Recovery Units as the Basis for Jeopardy Analysis in Interagency 

    In the past, exceptions from applying the jeopardy standard (see 
``Background'' section) to an entire species were granted by a 
Director's memorandum, dated March 3, 1986, for specific populations of 
a species. Since the mid-1980's, in compliance with the Director's 1986 
memorandum, we conducted jeopardy analyses for the red-cockaded 
woodpecker at the ``population'' level.
    Our guidance on this topic changed with the release of our 
Consultation Handbook in 1998. The Handbook states that when 
determining whether the action jeopardizes the continued existence of 
the species, we are to analyze the total impacts of the proposed 
project on the entire species. However, the Handbook acknowledges that 
for some wide-ranging species, this analysis can be facilitated by the 
establishment of recovery units in a final recovery plan. The 
Consultation Handbook notes that species' recovery plans provide the 
best available scientific information relative to the areas and 
environmental elements needed for the species to recover, and may even 
describe recovery units essential to recovering the species. Given that 
actions that appreciably impair or preclude the capability of such a 
recovery unit from providing the survival and recovery functions 
identified for it in a recovery plan may therefore represent jeopardy 
to the species, the Consultation Handbook indicates the jeopardy 
standard may be applied to individual recovery units identified as 
necessary for survival and recovery of the species in an approved final 
recovery plan. Thus, the designation of recovery units in recovery 
plans facilitates recovery both by focusing the species' recovery 
program on the need to conserve the geographic, demographic, and 
genetic features of the recovery unit for its contribution to the whole 
species, and by facilitating the evaluation of potential jeopardy to 
the species when the survival and recovery of an individual recovery 
unit is in question.

Previous Federal Action

    On September 13, 2000, we published in the Federal Register a 
notice of availability of the Technical/Agency Draft Revised Recovery 
Plan for the Red-cockaded Woodpecker (Picoides borealis) for review and 
comment (65 FR 55269). On October 17, 2000, we published a notice to 
extend the public comment period for the Technical/Agency Draft Revised 
Recovery Plan for the Red-cockaded Woodpecker (Picoides borealis) (65 
FR 61355). The public review and comment period ended on December 13, 
2000. We subsequently have revised the ``Recovery Units'' section to 
discuss our approach to conducting jeopardy analyses as part of 
interagency consultation under section 7 of the Act.

Public Comments Solicited

    We solicit written comments on the ``Recovery Unit'' section of the 
recovery plan as discussed above. We will consider all comments 
regarding recovery units received by the date specified in the DATES 
section, prior to approval of the plan.
    Our practice is to make comments, including names and home 
addresses of respondents, available for public review during regular 
business hours.
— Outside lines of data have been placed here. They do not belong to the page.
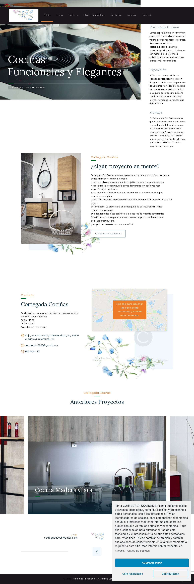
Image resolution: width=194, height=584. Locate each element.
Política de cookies (138, 550)
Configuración (170, 573)
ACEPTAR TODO (152, 562)
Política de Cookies (107, 579)
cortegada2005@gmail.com (41, 345)
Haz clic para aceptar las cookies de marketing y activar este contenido (129, 310)
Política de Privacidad (83, 579)
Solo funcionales (132, 573)
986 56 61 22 (32, 351)
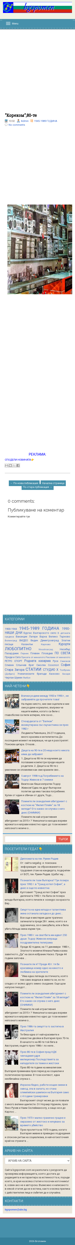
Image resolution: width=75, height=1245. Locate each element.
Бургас (28, 632)
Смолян (41, 665)
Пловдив (47, 653)
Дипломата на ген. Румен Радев (39, 858)
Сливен (9, 665)
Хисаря (66, 673)
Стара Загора (14, 670)
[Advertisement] (37, 73)
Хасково (54, 673)
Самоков (65, 661)
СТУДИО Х (51, 670)
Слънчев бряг (25, 665)
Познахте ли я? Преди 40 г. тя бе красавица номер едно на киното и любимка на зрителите (41, 968)
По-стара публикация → (37, 487)
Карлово (45, 644)
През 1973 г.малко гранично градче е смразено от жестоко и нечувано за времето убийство (42, 1121)
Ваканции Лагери (27, 636)
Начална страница (53, 483)
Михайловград (46, 649)
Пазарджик (12, 653)
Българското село (44, 632)
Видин (34, 640)
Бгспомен (40, 1241)
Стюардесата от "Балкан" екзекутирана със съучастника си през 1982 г (44, 725)
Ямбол (26, 677)
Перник (25, 653)
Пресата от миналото (33, 657)
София (65, 665)
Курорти (64, 644)
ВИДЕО (23, 640)
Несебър (65, 649)
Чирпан (9, 677)
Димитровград (49, 640)
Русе (55, 661)
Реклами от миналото (58, 657)
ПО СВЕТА (62, 653)
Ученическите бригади (32, 673)
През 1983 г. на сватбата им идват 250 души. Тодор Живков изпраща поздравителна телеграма (43, 939)
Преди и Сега (13, 657)
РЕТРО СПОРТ (13, 661)
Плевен (35, 653)
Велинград (11, 640)
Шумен (18, 677)
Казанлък (27, 644)
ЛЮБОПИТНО (18, 648)
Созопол (53, 665)
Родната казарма (37, 661)
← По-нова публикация (24, 483)
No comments (17, 124)
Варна (43, 636)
Respondents may request that we withhold their home 
address, which we will honor to the extent allowable by law. There also 
may be circumstances in which we would withhold a respondent's 
identity, as allowable by law. If you wish for us to withhold your name 
and/or address, you must state this request prominently at the 
beginning of your comment. However, we will not consider anonymous

[[Page 70240]]

comments. To the extent consistent with applicable law, we will make 
all submissions from organizations or businesses, and from individuals 
identifying themselves as representatives or officials of organizations 
or businesses, available for public inspection in their entirety.


    The primary author of this notice is Ralph Costa (see ADDRESSES 


    The authority for this action is section 4(f) of the Endangered 
Species Act, 16 U.S.C. 1533 (f).

    Dated: October 22, 2002.
J. Mitch King,
Acting Regional Director, Fish and Wildlife Service.